Functional analysis of HaWRI1. (A) Oil droplets in N. benthamiana leaves transiently expressing HaWRI1. Empty vector (EV) is used as a control. Confocal fluorescence images of N. benthamiana leaf mesophyll tissues displaying oil droplets stained with BODIPY (as indicated by the white arrows) were shown. Scale bar is 20 μM. (B) TAG content in N. benthamiana leaves transiently producing HaWRI1. Results are shown as means ± SE (n = 4). “**” indicates a significant difference (p < 0.01, Student’s t-test) between HaWRI1 and EV. (C) Schematic diagram of constructs used in the dual luciferase assay in N. benthamiana leaves through transient expression. (D) Transactivation activity of HaWRI1 on the promoters of BCCP2 and PKP-β1 (proBCCP2 and proPKP-β1) in N. benthamiana leaves. Results are shown as means ± SE (n = 6). “**” indicates a significant difference (p < 0.01, Student’s t-test) between HaWRI1 and control (reporter without addition of HaWRI1). (E) Binding of the HaWRI1 AP2 domain (amino acids 52–234) to probe containing AW-box in proBCCP2 using EMSA. (F) Schematic diagram of HaWRI1. Acidic amino acid residues in the C-terminal HaWRI1 are highlighted in red color. (G) Transactivation assay of HaWRI1 in yeast cells.
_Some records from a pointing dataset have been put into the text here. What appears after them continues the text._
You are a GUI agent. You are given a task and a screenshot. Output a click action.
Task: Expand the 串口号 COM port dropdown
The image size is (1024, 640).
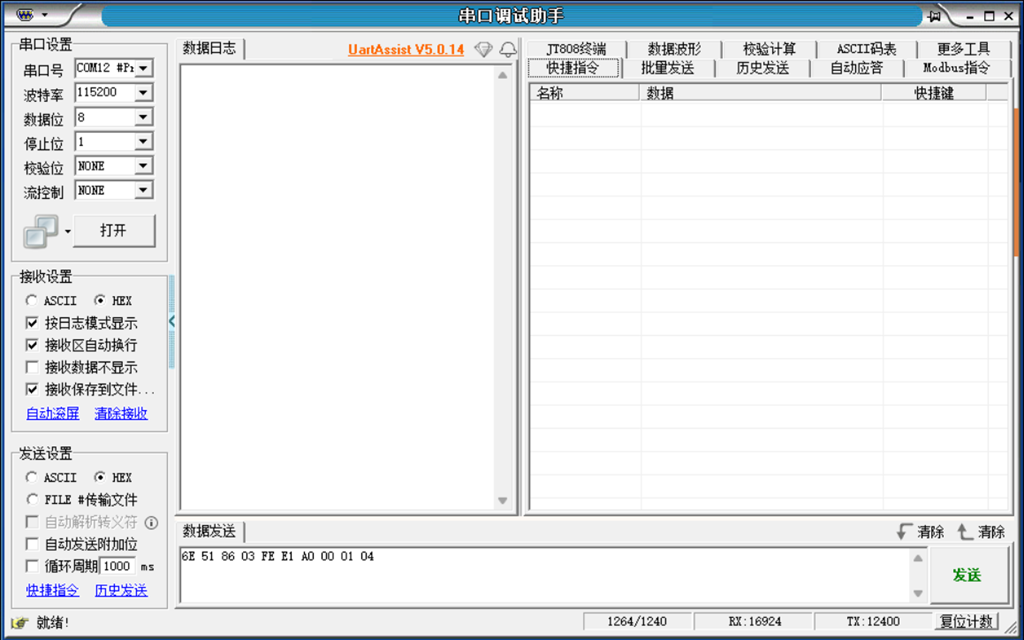(142, 68)
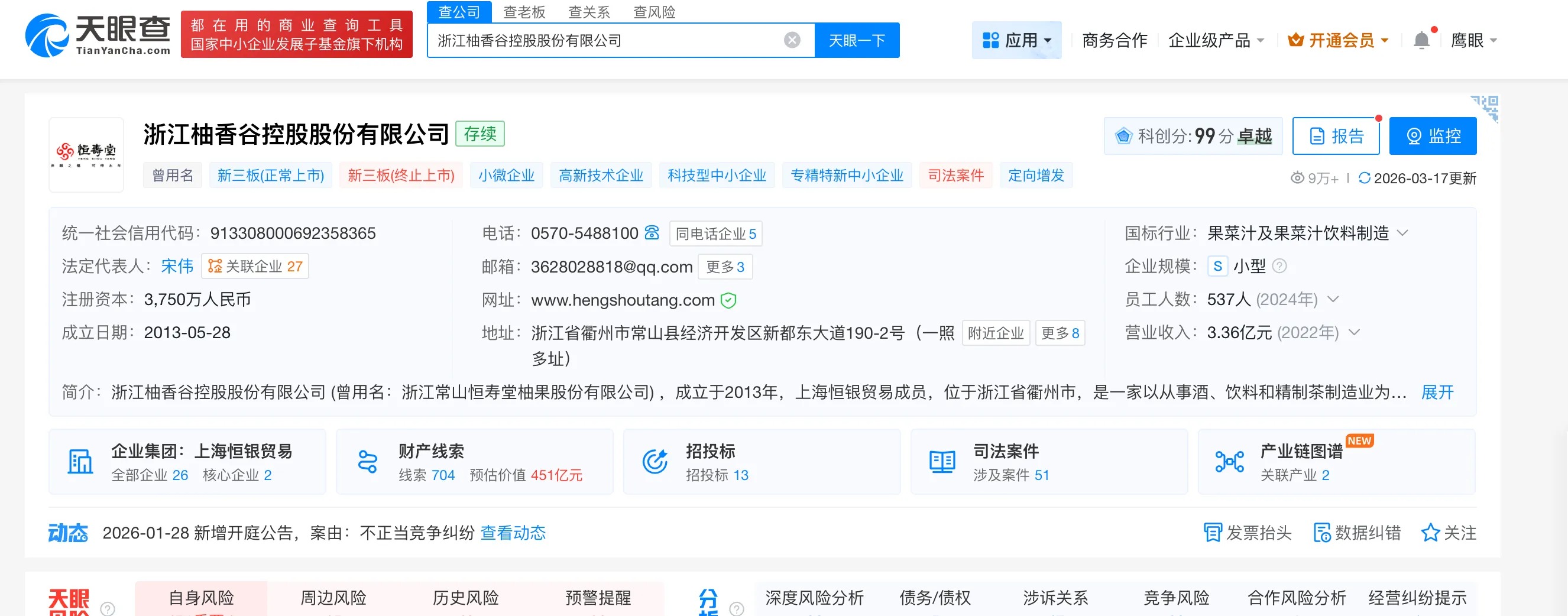The width and height of the screenshot is (1568, 616).
Task: Star the company with 关注
Action: click(x=1448, y=533)
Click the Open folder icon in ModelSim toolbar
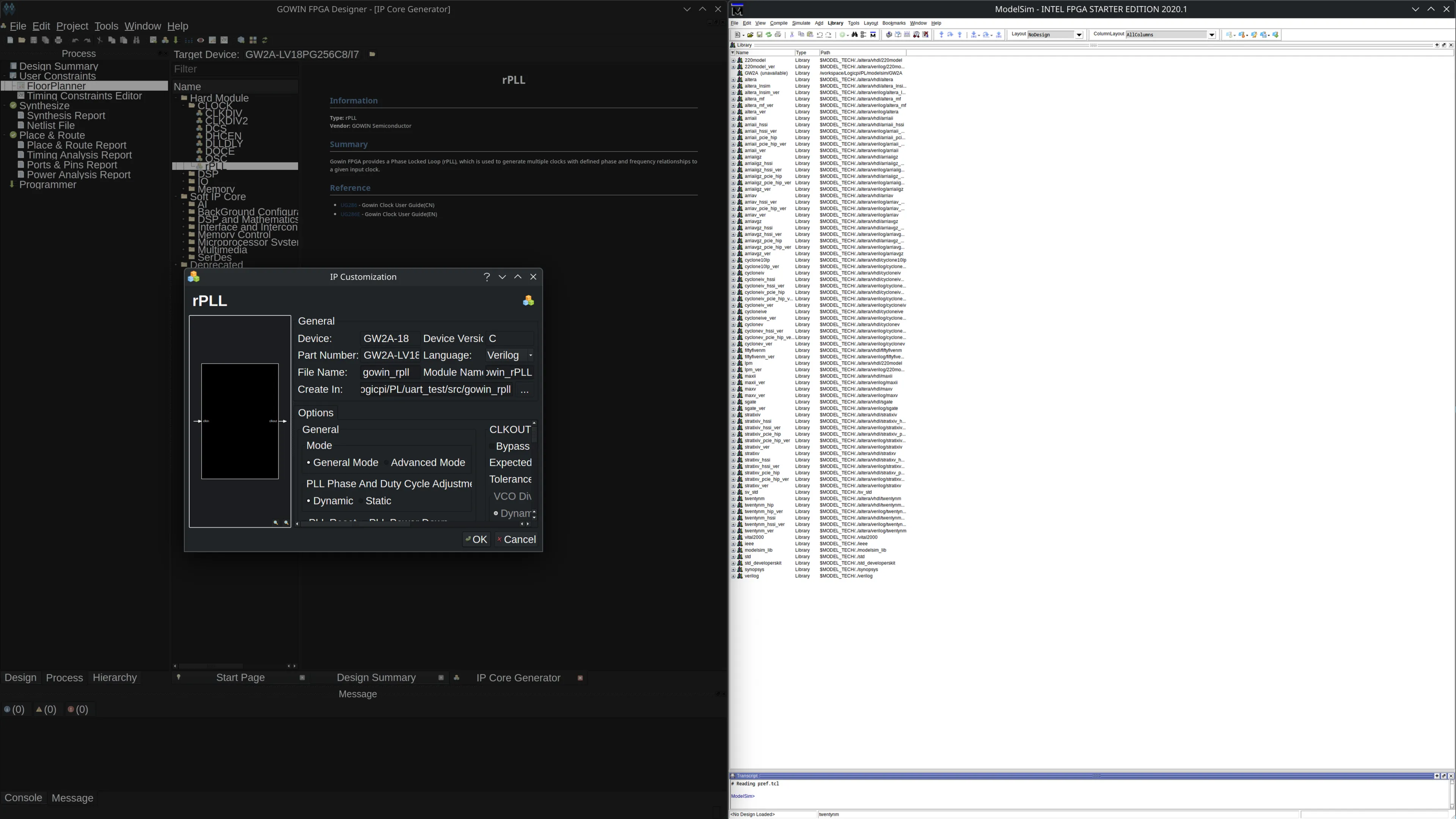This screenshot has height=819, width=1456. click(x=750, y=35)
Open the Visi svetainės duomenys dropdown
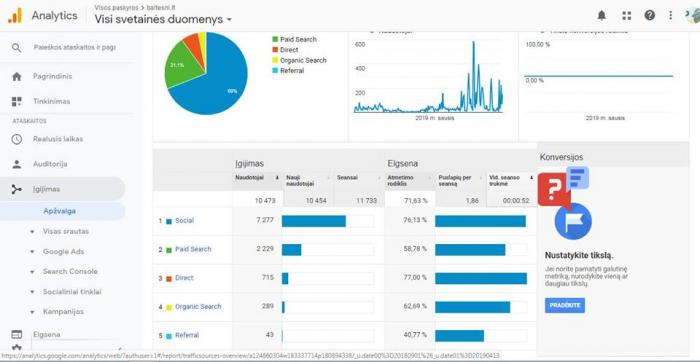This screenshot has width=700, height=362. point(163,19)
HaWRI1 full-length and a series of HaWRI1 truncated variants were subcloned to vector fused with yeast GAL4 DNA binding domain (BD). Transactivation activity was measured via β–galactosidase assay of liquid cultures. Results are shown as means ± SE (n = 3).

Figure 4

Functional analysis of transgenic Arabidopsis overexpressing HaWRI1 (HaWRI1-OE). (A) Fatty acid content of seeds of Arabidopsis HaWRI1-OE lines. Results are shown as means ± SE (n = 3–4). (B) Mature dry seeds of WT and HaWRI1-OE lines. Scale bar is 200 μM. (C) Quantitative analysis of seed mass WT and HaWRI1-OE lines. Seed mass was attained by measuring 100 seeds per sample, and results are shown as means ± SE (n = 4–5). (D) Quantitative analysis of seed size of WT and HaWRI1-OE lines. Seed size is denoted by seed area, perimeter, length, and width with box plots displaying medians (lines), interquartile ranges (boxes) and 1.5× interquartile ranges (whiskers) of WT and HaWRI1-OE lines (n = 100). “*” and “**” indicate significant differences (p < 0.05 and p < 0.01, respectively, Student’s t-test) between WT and HaWRI1-OE lines. (E) Pooled siliques (10 DAF) from WT and HaWRI1-OE lines were used for the assay. Transcript levels of various WRI1 target genes (BCCP2, PKP-β1, ACP1, KASI, ENR1, ENO1, PDH-E1β, LPD1, BCCP1) were measured by qRT-PCR. Results are shown as means ± SE (n = 3). “*” and “**” indicate significant differences (p < 0.05 and p < 0.01, respectively, Student’s t-test) between WT and HaWRI1-OE lines in terms of expression of WRI1 target genes.